An Entomologist Sees Farms as Part of the Solution to Biodiversity Loss
It’s called the “windshield effect” — a harsh but effective way to gauge insect populations. The more dead bugs smashed on the front end of your F-150, the more live ones buzzing around in surrounding fields. Scientists, and anyone who drives for that matter, are noticing much cleaner windshields these days. That’s because, says entomologist and South Dakota farmer Jonathan Lundgren, we are experiencing what some call the “insect apocalypse.” The journal Science reported in April that about a quarter of the world’s terrestrial insects have perished in the past three decades. The study found that the Midwest had some of the most dramatic declines, with 4% of its bug population being lost annually.
It’s become clear that chemical-intensive, monocultural agriculture is playing a major role in the decline of insects. The lack of habitat and foraging areas, coupled with insecticides that indiscriminately kill the good bugs along with the bad, is having a devastating impact. But during a series of Land Stewardship Project Soil Builders’ workshops in southeastern Minnesota, Lundgren cautioned against seeing profitable farming as inherently the enemy of insects.

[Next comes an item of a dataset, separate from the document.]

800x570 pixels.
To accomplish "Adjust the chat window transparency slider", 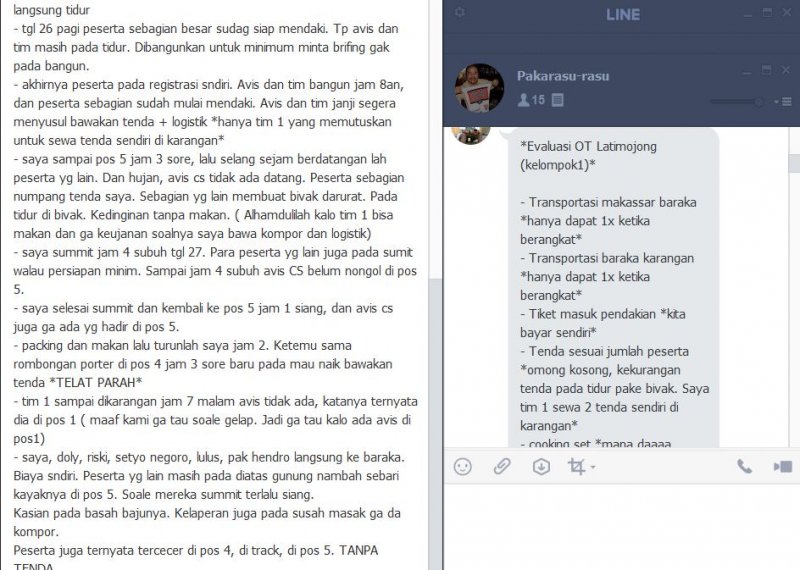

“This isn’t a bee problem, it’s a biodiversity problem,” he said. “Agriculture can be part of the solution.”
In fact, it’s to farmers’ benefit to create agricultural systems that benefit bugs. Some insects can be major pests, but the majority are beneficial. Besides providing pollinator services, insects play critical roles in the workings of the ecosystem, doing everything from forging links in food chains to helping with decomposition and recycling. For example, according to the science writer Brooke Jarvis, dung beetles save U.S. ranchers $380 million annually by helping break down manure.
“For every species of pest, there are 1,700 species of insects we can’t live without,” said Lundgren.
The entomologist, who was a scientist with the USDA’s Agricultural Research Service for 11 years and has an extensive background in researching ecologically-based pest and farm management systems, says the loss of insects is not a farming problem per se. Rather it’s how that farming is carried out. Relying on industrialized systems that leave no room for biodiversity is a disaster not only for bugs, but for humans, he argues.
Lundgren has the proof to back up this contention. In 2016, he started Blue Dasher Farm in eastern South Dakota as a place where he and his team can study regenerative farming practices that promote biodiversity while boosting farmers’ bottom lines. The working farm raises livestock and crops, as well as keeps bees. Through Blue Dasher and the Ecdysis Foundation, Lundgren and his team are looking at ways biodiversity-based farming systems can be scaled up and adapted on a wider basis.
One Blue Dasher project found that farms raising corn without insecticides and using regenerative methods such as multi-species cover cropping, no-till, and integration of livestock via rotational grazing were nearly twice as profitable as their conventional counterparts, even though they yielded as much as 29% less grain. According to the study, which was published in February 2018 in PeerJ—the Journal of Life and Environmental Sciences, these regenerative farms had many more quantities and varieties of insects when compared to their conventional counterparts. As it happens, bio-inventories showed the conventional cornfields had 10 times more insect pests than their regenerative counterparts — an indication that insecticides and lack of diversity are wiping out the beneficial insects that keep the harmful ones under control.
The regenerative farmers were more profitable because they didn’t pay for insecticides and expensive genetically engineered “stacked” seed varieties. And because the biologically rich soil on these farms was generating more of its own fertility, the producers spent less on purchased fertilizers as well. The connection to soil health is key — Lundgren said there was a striking correlation between higher organic matter levels and increased profitability.
“Why on earth do we gives prizes to the farmer who can grow the highest yield in the county? It’s about the profits, right? Organic matter levels are what we need to be giving prizes for, not yields.”